Do this:
Answer these from the Roamio on-demand thread below:
(a) Through which service, according to Dan203, is TiVo's on demand support mainly provided?
(b) Which provider and location does patrickthickey give for the Roamio on which they use VOD?
(c) For how many years does eboydog say they have not ordered a Mediacom PPV or bought additional on demand content?

Selected extract:
# On demand with Roamio



## eboydog (Mar 24, 2006)

Does the new Roamio support 2 way communications with the cable card so that on demand and PPV can be used with the cable company ? 

On TiVo's site they list on demand as a feature, but what do they qualify as such as they link that I think to comcast cc info? 

Would this depend on the cable provider for support off of such? I my case it Mediacom who is currently deploying re-branded TiVo Roamio boxes with Mini's look multiroom viewing which have on demand and PPV buying capabilities so I know it technically possible but I'm not sure how my cable company has changed the original TiVo to accomplish such but they do claim theirs will not function with regular TiVo s for example MRV so if that's true there's no telling what else they changed to make (I'm not sure if they know a lot about normal TiVo's so I'm not taking their word for it). 

So are there any Roamio owners out there that can comment on being able to do on demand and PPV content when they haven't been able to do such on older TiVo boxes?


----------



## Dan203 (Apr 17, 2000)

TiVos on demand support is mainly through Comcast Xfinity. CableCARD is only one way. Comcast Xfinity works by using special VOD servers that allow the TiVo app to communicate with the via the internet, then redirecting one of the tuners to the proper VOD frequency. They also announced similar deals with Cox and Charter years ago, but I think both deals fell through. I'm not sure what they have available on the smaller providers. However even if it is available via the TiVos offered by your provider that does not guarantee it's available on retail units.


----------



## patrickthickey (Sep 4, 2002)

We use Xfinity VOD on our Roamio frequently.

Our provider is Comcast in Berkeley, CA.

Works without a glitch, but in honesty, I see higher quality video, per say, from Amazon.

patrick.


----------



## eboydog (Mar 24, 2006)

So is the listed "on demand" feature shown in the Roamio specs different than the older TiVo's which never listed that as a feature with cable cards? , for example the series 4 and older models with cable cards slots simply state is required to receive digital channels. I'm fairly sure I going to upgrade to the Roamio with Mediacom so I guess I will find out but I'm not holding my breath.

Technically there should be no reason why even the older cable cards capable TiVo's should be able to have two way communications to the cable cards but rather just cable companies not wanting to embrace the full capabilities of the cards which only cuts down on their income as for example the last 6 years I have never ordered a Mediacom PPV or purchased any additional on demand content.

Material:
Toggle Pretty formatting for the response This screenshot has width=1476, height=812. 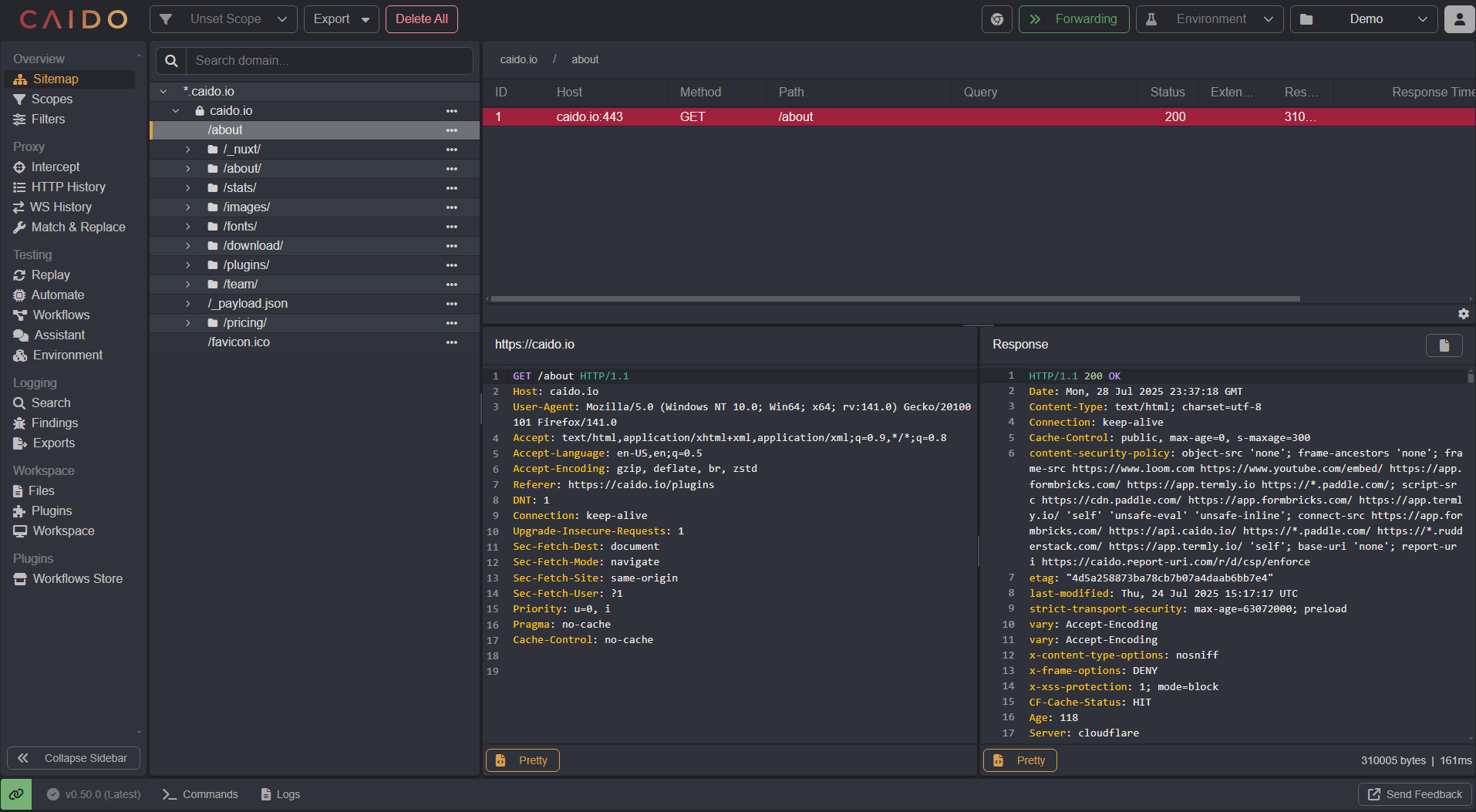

The solution:
(a) Comcast Xfinity.
(b) Comcast in Berkeley, CA.
(c) Six years.